Eating more whole fruits, particularly blueberries, grapes, and apples, was significantly associated with a lower risk of type 2 diabetes, according to a new study led by Harvard School of Public Health researchers. Greater consumption of fruit juices was associated with a higher risk of type 2 diabetes.
The researchers examined data gathered between 1984 and 2008 from 187,382 participants in three long-running studies (Nurses' Health Study, Nurses' Health Study II, and Health Professionals Follow-up Study).

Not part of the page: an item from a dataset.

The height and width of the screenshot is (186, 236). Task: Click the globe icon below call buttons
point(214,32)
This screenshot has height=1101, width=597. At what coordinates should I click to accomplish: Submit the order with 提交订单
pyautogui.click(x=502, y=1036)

The researchers looked at overall fruit consumption, as well as consumption of individual fruits: grapes or raisins; peaches, plums, or apricots; prunes; bananas; cantaloupe; apples or pears; oranges; grapefruit; strawberries; and blueberries. They also looked at consumption of apple, orange, grapefruit, and other fruit juices.
People who ate at least two servings each week of certain whole fruits -- particularly blueberries, grapes, and apples -- reduced their risk for type 2 diabetes by as much as 23% in comparison to those who ate less than one serving per month.
Conversely, those who consumed one or more servings of fruit juice each day increased their risk of developing type 2 diabetes by as much as 21%. The researchers found that swapping three servings of juice per week for whole fruits would result in a 7% reduction in diabetes risk.
The fruits' glycemic index (a measure of how rapidly carbohydrates in a food increase blood sugar) did not prove to be a significant factor in determining a fruit's association with type 2 diabetes risk. However, the high glycemic index of fruit juice -- which passes through the digestive system more rapidly than fiber-rich fruit -- may explain the positive link between juice consumption and increased diabetes risk.
The researchers theorize that the beneficial effects of certain individual fruits could be the result of a particular component. Previous studies have linked anthocyanins found in berries and grapes to lowered heart attack risk, for example. More research is needed to determine which components in certain fruits influence diabetes risk.